La Journée mondiale de la liberté de la presse est célébrée cette année autour du thème : « Informer dans un monde complexe : l’impact de l’intelligence artificielle sur la liberté de la presse et les médias ». Une thématique qui tend à rappeler l'influence croissante de l’IA sur la liberté d’expression tantôt en la favorisant, tantôt en la restreignant et l’urgence de façonner cette technologie dans le respect des droits humains, en donnant la priorité aux faits.

Dans un pays comme Haïti, en proie à une spirale de violence, le travail de la presse devient chaque jour plus périlleux. Le dernier classement de Reporters sans frontières en témoigne : Haïti est désormais classée à la 112e position, perdant 18 places par rapport à l’année précédente. Cette chute s’explique par l’instabilité politique et économique, qui plonge financièrement les médias dans le chaos.

Outre les pertes de revenus publicitaires, la presse haïtienne fait face à une série de menaces sans précédent. Deux journalistes, Marckendy Nathoux et Jimmy Jean, ont été tués le 24 décembre dernier, tandis que plusieurs autres ont été blessés lors de la tentative de réouverture de l’Hôpital universitaire d’État d’Haïti. Par ailleurs, le chef de la coalition criminelle « Viv Ansanm », Jimmy Chérizier, alias « Barbecue », aurait intimé l’ordre à ses pairs d’enlever, de séquestrer puis d’assassiner plusieurs leaders d’opinion de renom au sein de la corporation.

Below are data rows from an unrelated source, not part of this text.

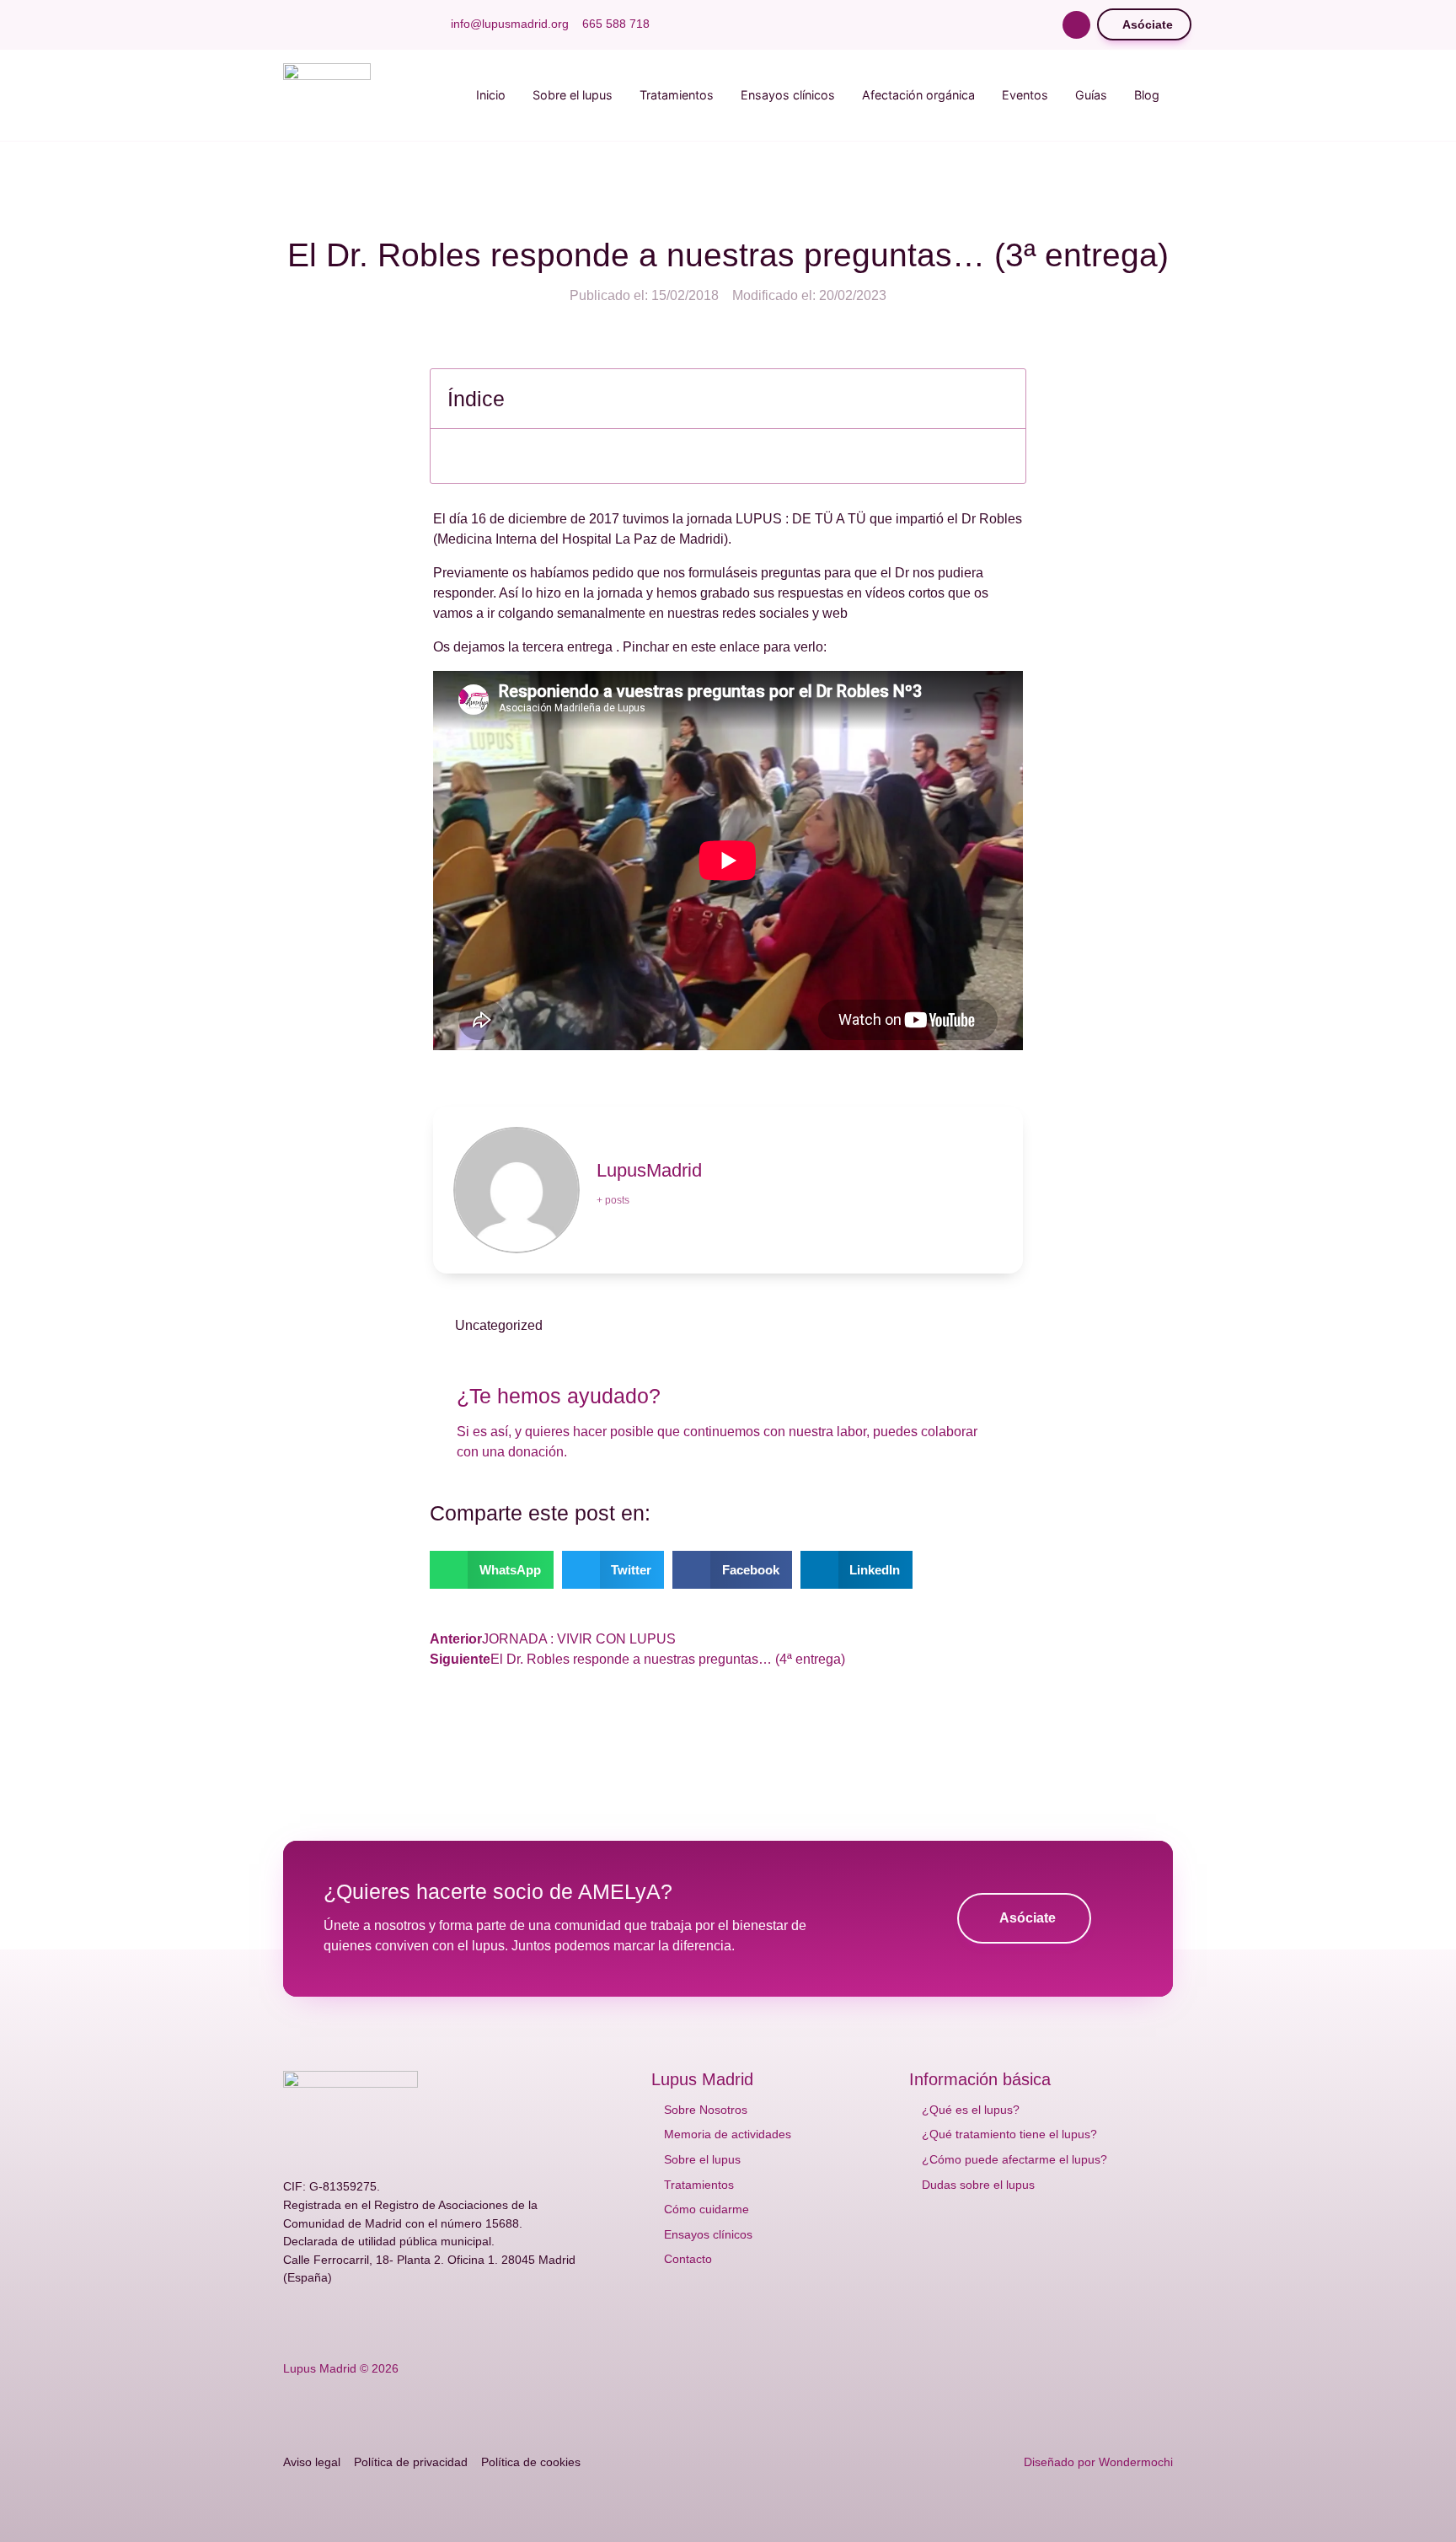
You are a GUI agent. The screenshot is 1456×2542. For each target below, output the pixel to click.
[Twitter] (317, 24)
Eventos (1025, 95)
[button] (1076, 25)
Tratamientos (677, 95)
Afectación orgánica (918, 95)
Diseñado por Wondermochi (1098, 2462)
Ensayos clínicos (788, 95)
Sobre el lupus (573, 95)
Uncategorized (499, 1325)
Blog (1146, 95)
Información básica (980, 2079)
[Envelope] (424, 2321)
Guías (1091, 95)
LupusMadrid (649, 1170)
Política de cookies (531, 2462)
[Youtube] (344, 24)
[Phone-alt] (451, 2321)
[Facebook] (290, 24)
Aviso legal (311, 2462)
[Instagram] (370, 24)
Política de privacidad (411, 2462)
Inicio (491, 95)
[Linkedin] (397, 24)
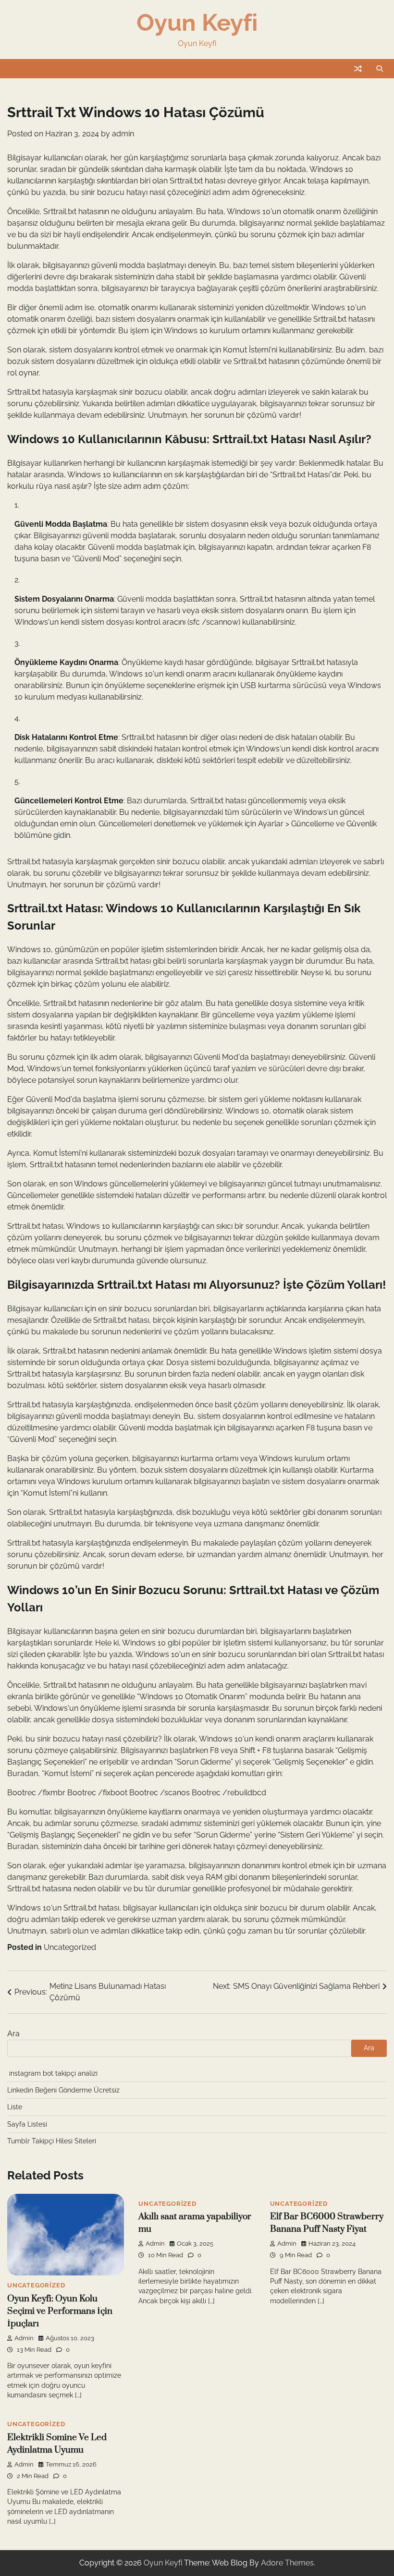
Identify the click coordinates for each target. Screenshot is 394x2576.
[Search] (379, 68)
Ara (13, 2033)
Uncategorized (70, 1947)
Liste (14, 2107)
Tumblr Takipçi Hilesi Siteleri (51, 2141)
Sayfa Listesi (27, 2124)
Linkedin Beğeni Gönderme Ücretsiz (63, 2090)
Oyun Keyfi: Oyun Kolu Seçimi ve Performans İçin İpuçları (59, 2311)
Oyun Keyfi (197, 22)
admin (123, 133)
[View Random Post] (358, 68)
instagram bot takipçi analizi (53, 2073)
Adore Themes (287, 2562)
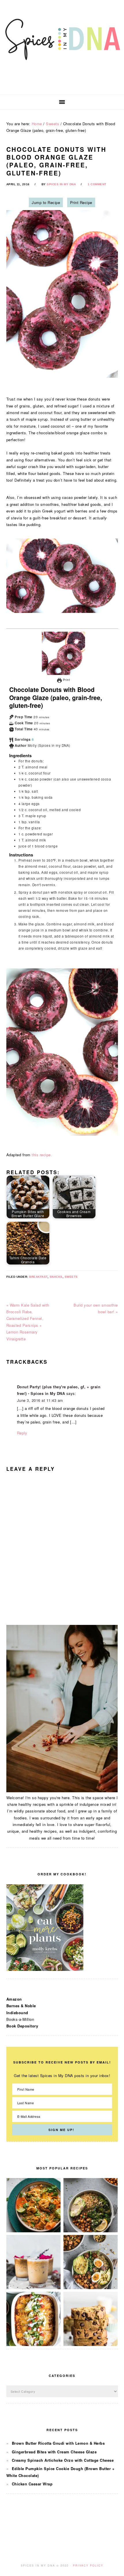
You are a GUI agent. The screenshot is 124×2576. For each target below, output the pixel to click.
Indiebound (17, 2012)
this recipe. (42, 1154)
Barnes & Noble (21, 2005)
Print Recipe (81, 202)
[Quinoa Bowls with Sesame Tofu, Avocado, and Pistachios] (90, 2287)
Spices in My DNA (62, 47)
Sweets (71, 1276)
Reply (22, 1433)
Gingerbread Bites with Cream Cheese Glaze (54, 2452)
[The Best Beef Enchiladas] (33, 2344)
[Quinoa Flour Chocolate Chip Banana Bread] (90, 2344)
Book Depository (22, 2026)
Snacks (56, 1276)
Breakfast (38, 1276)
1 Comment (97, 184)
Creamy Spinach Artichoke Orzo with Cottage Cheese (63, 2460)
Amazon (14, 1999)
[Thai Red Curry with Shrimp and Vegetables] (33, 2230)
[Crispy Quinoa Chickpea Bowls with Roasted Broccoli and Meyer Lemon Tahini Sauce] (90, 2230)
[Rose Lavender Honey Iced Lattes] (33, 2287)
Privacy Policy (88, 2565)
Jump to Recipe (46, 202)
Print (66, 680)
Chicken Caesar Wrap (32, 2484)
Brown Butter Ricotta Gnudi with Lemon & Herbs (58, 2443)
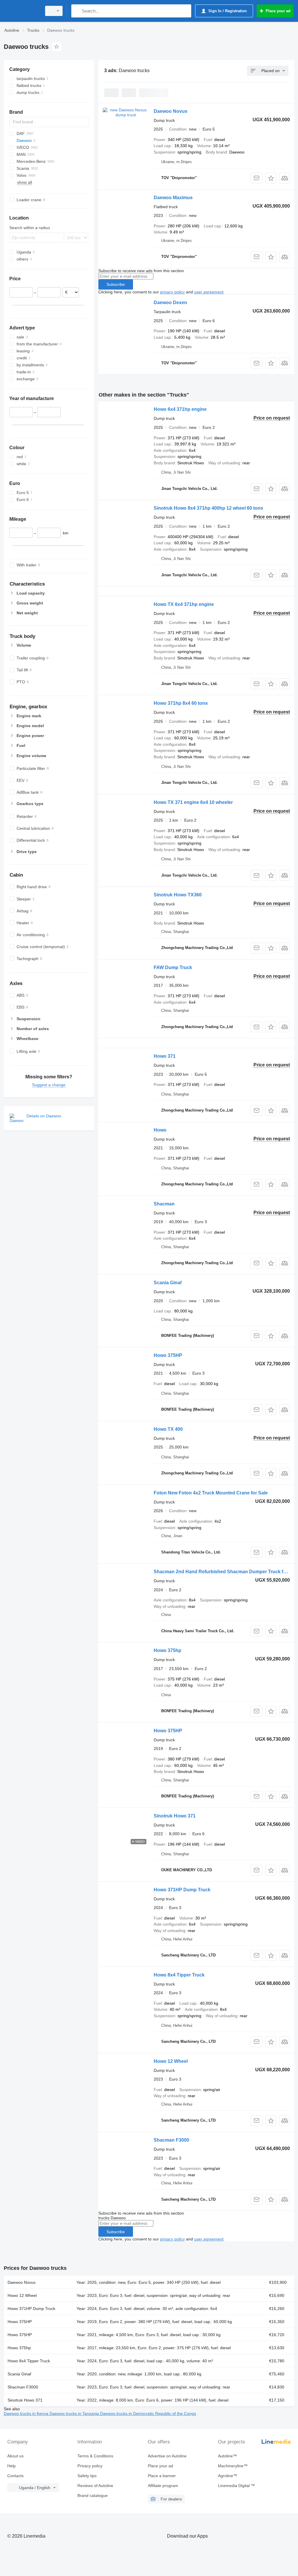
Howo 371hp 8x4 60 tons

Plus de quatre édifices de médias ont été saccagés, vandalisés puis incendiés au cours de l’année, notamment la chaîne de télévision Télé Pluriel, Mélodie FM et Radio-Télévision Caraïbes. Ces attaques en série ont aggravé la situation précaire de nombreux journalistes, déjà frappés par le chômage.

Parallèlement, des bandits ont investi les locaux de la station de radio Panik FM à Mirebalais, rebaptisée « Taliban FM », où ils diffusent désormais leurs propres contenus. Au cours de ces assauts, Jean Christophe Collègue, ancien correspondant de la Voix de l’Amérique (VOA), et Israel Roger Claudy, correspondant de Radio Ginen, ont été portés disparus.

En prélude à cette commémoration, la délégation de l’Union européenne en Haïti a salué le courage et la détermination des journalistes haïtiens qui continuent de porter haut les valeurs de vérité, tout en déplorant les menaces dont ils sont l’objet dans l’exercice de leur métier. Elle a réaffirmé son soutien à la corporation, annonçant le lancement d’un programme de fact-checking à l’intention des travailleurs de la presse, afin de lutter contre la désinformation, promouvoir une information rigoureuse, fiable et vérifiée, et soutenir le journalisme d’investigation ainsi que l’éthique professionnelle des médias haïtiens.